On Campus

Academic drift in reverse

Universities should be considered unfit to meet the demands of the market

The “underemployment” of university graduates has become something of a scandal. Statistics Canada routinely informs us that a growing number of graduates are working in jobs they feel overqualified for. University students are frequently scolded for not studying subjects that give one “skills” that are “in demand.”

This reality — that until recently has been all but ignored in the fluffy discourse in Canadian higher education — has begun to permeate public discussions about “what’s wrong with university.” The most pointed criticism has come from sociologists James Cote and Anton Allahar with their fine book, Ivory Tower Blues.

Cote and Allahar detail, among other things, how reams of mostly unprepared high school graduates are shuffled into university with the promise of a challenging and interesting career, only to be disappointed in a job market characterized by credentialism.

While demand for graduates from programs such as engineering and the medical sciences remains strong, the supply of university graduates far exceeds the demand for people with such credentials. Many graduates are working in jobs that either don’t require a degree or in jobs that as little as 10 or 15 years ago only required high school.

The response from administrators has often been to further marketize the university. For example, Ken Coates dean of arts at the University of Waterloo co-authored a column that appeared recently in the Globe and Mail complaining that “there has been no co-ordinated effort to match university output with market needs.”

According to Coates, universities should expend greater resources to cater to students who lack the intellectual curiosity, and capability (even by our diminished standards) for a university education, by offering programs that “focus on workplace preparation and career skills.”

→ Work required
Answer these questions from the passage on graduate underemployment.
1. Which book by sociologists James Cote and Anton Allahar does the passage name?
2. In which programs does demand for graduates remain strong?
3. At which university is Ken Coates dean of arts?

→ Listed entries
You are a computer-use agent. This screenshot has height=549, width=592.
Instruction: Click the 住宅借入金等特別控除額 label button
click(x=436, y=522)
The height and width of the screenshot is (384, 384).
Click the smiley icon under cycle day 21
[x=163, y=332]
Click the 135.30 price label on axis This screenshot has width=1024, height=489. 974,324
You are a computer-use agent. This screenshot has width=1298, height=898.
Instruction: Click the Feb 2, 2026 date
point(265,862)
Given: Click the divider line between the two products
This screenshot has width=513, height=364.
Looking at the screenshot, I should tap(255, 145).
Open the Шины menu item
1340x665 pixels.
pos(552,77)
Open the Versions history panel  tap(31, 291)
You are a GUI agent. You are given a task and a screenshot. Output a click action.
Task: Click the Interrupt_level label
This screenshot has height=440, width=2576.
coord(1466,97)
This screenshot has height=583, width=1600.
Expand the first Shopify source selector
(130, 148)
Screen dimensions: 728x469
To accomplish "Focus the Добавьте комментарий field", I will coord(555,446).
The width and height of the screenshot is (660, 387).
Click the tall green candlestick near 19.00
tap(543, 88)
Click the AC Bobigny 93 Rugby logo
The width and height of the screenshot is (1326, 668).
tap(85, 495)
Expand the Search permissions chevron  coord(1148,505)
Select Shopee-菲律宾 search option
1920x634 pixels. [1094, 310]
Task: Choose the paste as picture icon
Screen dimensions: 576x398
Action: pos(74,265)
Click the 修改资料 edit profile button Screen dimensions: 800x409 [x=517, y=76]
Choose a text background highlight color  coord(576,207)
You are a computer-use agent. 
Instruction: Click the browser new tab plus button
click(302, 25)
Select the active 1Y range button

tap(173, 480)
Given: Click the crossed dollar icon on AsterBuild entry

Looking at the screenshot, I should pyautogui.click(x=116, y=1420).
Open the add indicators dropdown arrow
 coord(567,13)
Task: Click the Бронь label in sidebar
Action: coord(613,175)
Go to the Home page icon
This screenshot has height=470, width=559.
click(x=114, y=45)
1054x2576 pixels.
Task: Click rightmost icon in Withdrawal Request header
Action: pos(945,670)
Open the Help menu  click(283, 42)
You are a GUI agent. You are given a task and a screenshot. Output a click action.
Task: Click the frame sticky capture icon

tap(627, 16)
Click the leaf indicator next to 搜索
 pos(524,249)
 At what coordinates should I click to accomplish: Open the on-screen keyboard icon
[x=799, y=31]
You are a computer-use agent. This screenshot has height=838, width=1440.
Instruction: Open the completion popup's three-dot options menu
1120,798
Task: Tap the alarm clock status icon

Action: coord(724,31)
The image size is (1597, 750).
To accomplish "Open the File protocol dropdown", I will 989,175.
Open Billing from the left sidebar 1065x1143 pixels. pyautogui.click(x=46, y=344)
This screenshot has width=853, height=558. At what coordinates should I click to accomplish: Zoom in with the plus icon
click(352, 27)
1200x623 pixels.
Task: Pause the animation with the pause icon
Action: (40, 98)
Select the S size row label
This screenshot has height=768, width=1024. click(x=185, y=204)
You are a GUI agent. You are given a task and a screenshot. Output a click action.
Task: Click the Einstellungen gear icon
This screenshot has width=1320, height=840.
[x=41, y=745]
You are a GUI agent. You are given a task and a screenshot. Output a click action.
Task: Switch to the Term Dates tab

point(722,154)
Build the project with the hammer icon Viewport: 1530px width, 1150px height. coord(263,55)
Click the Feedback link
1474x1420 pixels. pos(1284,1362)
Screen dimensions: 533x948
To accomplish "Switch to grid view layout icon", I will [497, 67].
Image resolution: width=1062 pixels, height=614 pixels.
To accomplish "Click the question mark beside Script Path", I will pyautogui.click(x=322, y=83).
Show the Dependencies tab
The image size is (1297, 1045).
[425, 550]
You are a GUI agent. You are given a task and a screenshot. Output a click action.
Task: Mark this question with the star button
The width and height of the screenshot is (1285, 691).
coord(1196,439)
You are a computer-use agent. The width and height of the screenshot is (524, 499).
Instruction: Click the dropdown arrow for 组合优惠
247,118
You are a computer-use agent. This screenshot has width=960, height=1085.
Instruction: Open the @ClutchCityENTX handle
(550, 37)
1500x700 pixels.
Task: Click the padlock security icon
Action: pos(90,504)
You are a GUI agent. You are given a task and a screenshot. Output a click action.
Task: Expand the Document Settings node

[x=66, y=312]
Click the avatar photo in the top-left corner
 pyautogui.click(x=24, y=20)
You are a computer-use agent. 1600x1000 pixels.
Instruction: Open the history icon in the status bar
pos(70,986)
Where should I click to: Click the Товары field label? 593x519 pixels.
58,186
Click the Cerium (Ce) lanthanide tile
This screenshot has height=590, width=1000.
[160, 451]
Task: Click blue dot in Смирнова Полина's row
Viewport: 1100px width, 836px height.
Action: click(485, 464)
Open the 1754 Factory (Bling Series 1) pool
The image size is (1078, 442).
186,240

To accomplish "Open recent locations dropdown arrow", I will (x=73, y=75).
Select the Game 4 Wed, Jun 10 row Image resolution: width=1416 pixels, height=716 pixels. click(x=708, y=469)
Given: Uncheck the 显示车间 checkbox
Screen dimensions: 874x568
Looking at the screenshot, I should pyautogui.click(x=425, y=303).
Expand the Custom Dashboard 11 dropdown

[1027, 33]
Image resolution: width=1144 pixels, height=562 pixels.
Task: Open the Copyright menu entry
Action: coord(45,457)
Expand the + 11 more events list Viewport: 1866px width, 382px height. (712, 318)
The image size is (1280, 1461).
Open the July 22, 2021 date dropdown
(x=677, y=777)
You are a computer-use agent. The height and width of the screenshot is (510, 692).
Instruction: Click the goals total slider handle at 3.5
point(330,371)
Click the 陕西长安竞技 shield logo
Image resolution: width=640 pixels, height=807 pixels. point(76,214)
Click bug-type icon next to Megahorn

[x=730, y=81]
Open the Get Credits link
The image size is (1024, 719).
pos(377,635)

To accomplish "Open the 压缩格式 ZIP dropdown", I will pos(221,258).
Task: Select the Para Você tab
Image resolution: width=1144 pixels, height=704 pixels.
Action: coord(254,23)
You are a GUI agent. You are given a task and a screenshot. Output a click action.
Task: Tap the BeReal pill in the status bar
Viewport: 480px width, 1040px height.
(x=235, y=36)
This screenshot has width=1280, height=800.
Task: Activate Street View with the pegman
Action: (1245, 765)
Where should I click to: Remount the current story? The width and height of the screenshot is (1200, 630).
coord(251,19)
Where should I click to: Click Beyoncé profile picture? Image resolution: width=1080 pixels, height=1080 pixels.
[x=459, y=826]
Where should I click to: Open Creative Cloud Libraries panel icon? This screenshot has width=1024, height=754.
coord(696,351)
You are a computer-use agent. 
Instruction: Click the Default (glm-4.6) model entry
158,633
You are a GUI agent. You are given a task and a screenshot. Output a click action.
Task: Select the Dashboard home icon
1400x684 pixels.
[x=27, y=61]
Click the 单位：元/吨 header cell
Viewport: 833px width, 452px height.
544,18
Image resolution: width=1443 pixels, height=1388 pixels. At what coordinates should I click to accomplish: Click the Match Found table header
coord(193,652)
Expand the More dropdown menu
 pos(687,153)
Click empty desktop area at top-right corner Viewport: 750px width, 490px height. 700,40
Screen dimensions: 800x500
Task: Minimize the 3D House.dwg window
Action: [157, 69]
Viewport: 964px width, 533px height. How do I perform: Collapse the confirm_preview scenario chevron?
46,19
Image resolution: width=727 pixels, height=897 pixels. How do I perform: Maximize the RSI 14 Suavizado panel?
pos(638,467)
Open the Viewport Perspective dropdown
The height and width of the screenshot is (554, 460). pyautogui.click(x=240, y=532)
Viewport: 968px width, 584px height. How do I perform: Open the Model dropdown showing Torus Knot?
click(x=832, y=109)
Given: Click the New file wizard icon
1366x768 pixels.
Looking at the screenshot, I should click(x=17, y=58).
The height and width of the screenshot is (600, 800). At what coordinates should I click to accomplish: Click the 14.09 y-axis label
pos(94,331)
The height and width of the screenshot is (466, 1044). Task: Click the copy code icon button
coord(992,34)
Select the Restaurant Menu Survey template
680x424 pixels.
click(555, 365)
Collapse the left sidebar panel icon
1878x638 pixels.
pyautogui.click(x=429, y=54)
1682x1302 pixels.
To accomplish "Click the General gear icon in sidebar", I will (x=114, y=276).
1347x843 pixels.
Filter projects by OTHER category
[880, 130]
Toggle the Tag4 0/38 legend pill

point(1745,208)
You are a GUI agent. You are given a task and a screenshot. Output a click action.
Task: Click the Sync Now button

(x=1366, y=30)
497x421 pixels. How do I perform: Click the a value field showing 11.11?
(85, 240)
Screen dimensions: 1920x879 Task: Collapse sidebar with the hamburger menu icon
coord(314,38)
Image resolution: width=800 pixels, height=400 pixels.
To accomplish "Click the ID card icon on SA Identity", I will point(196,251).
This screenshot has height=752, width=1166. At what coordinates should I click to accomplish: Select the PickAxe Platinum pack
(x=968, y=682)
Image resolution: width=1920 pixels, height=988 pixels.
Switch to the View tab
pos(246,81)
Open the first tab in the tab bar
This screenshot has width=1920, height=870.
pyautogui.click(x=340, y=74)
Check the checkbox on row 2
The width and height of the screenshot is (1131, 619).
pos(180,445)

→ Exercise output
1. Ivory Tower Blues
2. Engineering and the medical sciences
3. The University of Waterloo